8 thoughts on “Take charge of your own life!

  1. i am not out there braving it yet, but i think the reality is..all these people never really think what they want to do before they even got a degree. They presume the jobs are out there. how the hell you gonna get a job if your degree states : C+ average CGPA:0.5 in Bachelor of Syariah law.

  2. It’s true all you have said. I have noticed myself that a person’s attitude counts in the long run. Practically everyone has a degree nowadays, but quite a number of the ‘new’ graduates produce slip-shot work because they feel the work they are doing now is ‘beneath’ them. Just working for the pay to survive. Such mentality will never bring them far. They fail to realise if they can’t even perform when doing a job which is supposed to be ‘beneath’ them, they are just showing how incompetent they are.

  3. actually mei, i wouldn’t give two hoots if the guy’s a 4.0-er from berkeley. if i sense that his attitude’s too high for his nose to even swim in it, he’s off the considerations.

    i know plenty like that.

  4. rational: Well, what matters is actually what you can apply to the job not so much as how much you know. Skills are just as good as knowledge, these days. The other option would be to become your own boss, y’know but not many are ready for that kind of commitment.

    jc: My former company once hired this trainee from a local uni to work with the other IT boys. You know what the fella did? Tidur in the server room in full view of the boss. I mean you want to tidur, you go to your car or an empty room…but this fella, every day, go into server room to tidur. Gack. How to get anywhere with that kind of attitude?

    mini: I know you know. ;)

    silencer: What plug? * looks around * Nah…I like what you said. So it’s only fair to link mah. :)

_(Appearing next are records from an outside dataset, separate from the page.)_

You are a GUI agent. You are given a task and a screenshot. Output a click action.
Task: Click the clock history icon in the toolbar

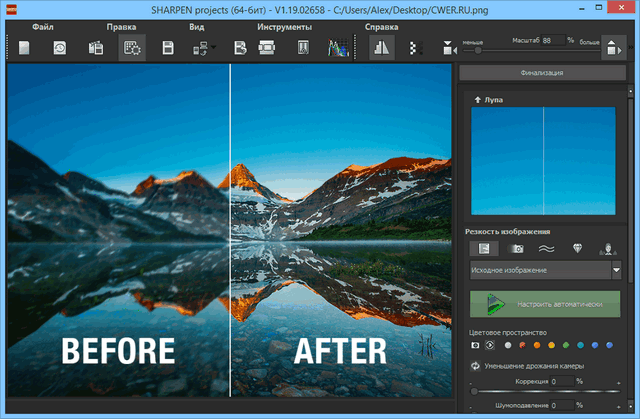(59, 47)
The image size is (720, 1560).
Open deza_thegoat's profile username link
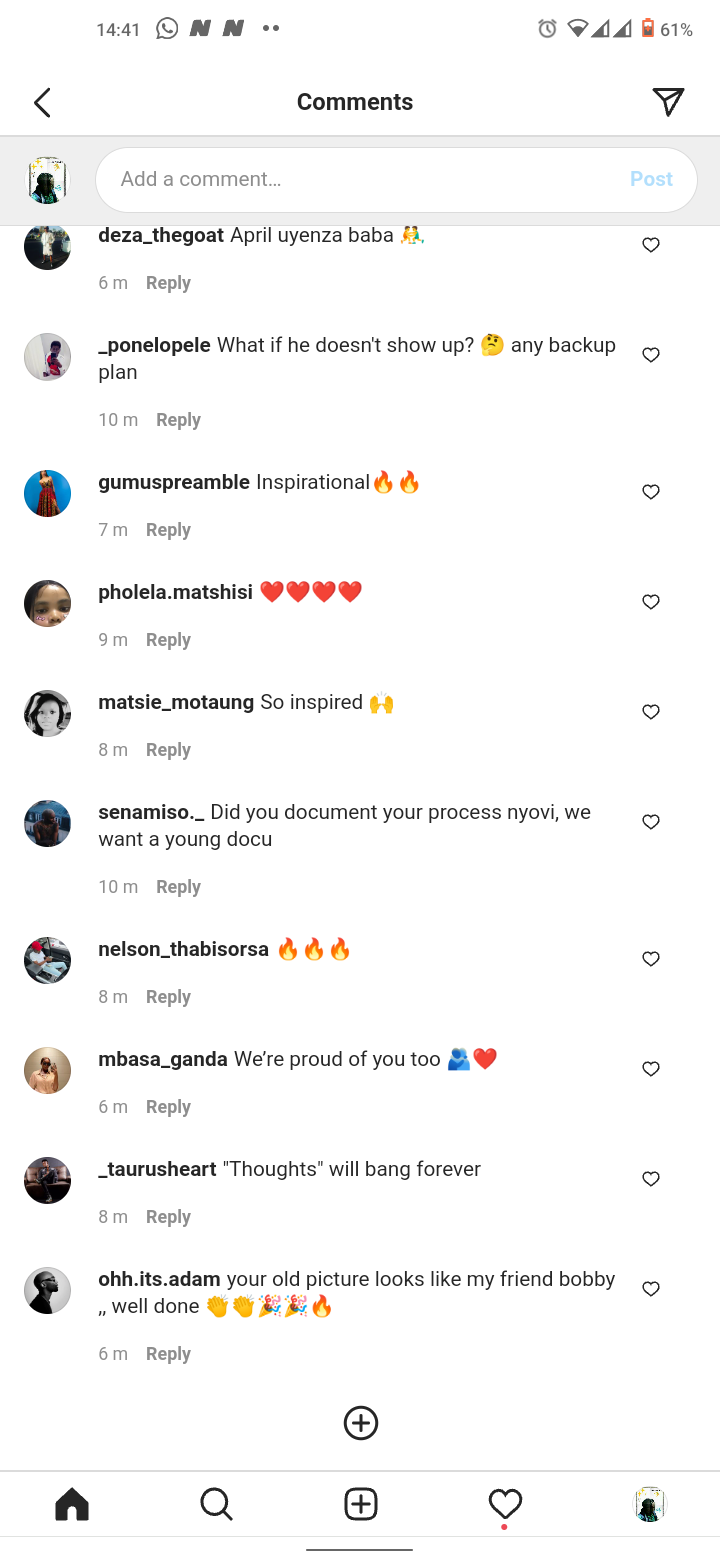(161, 236)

  5. i don’t have much of a choice once i graduate – it’s compulsory for me to go into government service and i’m quite thankful for that, actually – but i totally agree with you.

    i personally think it’s all got to do with how spoon-fed we are the moment we start school. we think that teachers HAVE to recommend us workbooks, that lecturers HAVE to give us notes and exam tips, that the government HAS to give us scholarships regardless of the fact that the competition is growing greater every day, that someone HAS to employ us once we graduate. and they HAVE to pay us the salary we want, however ridiculous some of our expectations might be.

    i love it that you said “no one owes you a living”.

    a little humility and a little more responsibility towards ourselves would be most helpful indeed.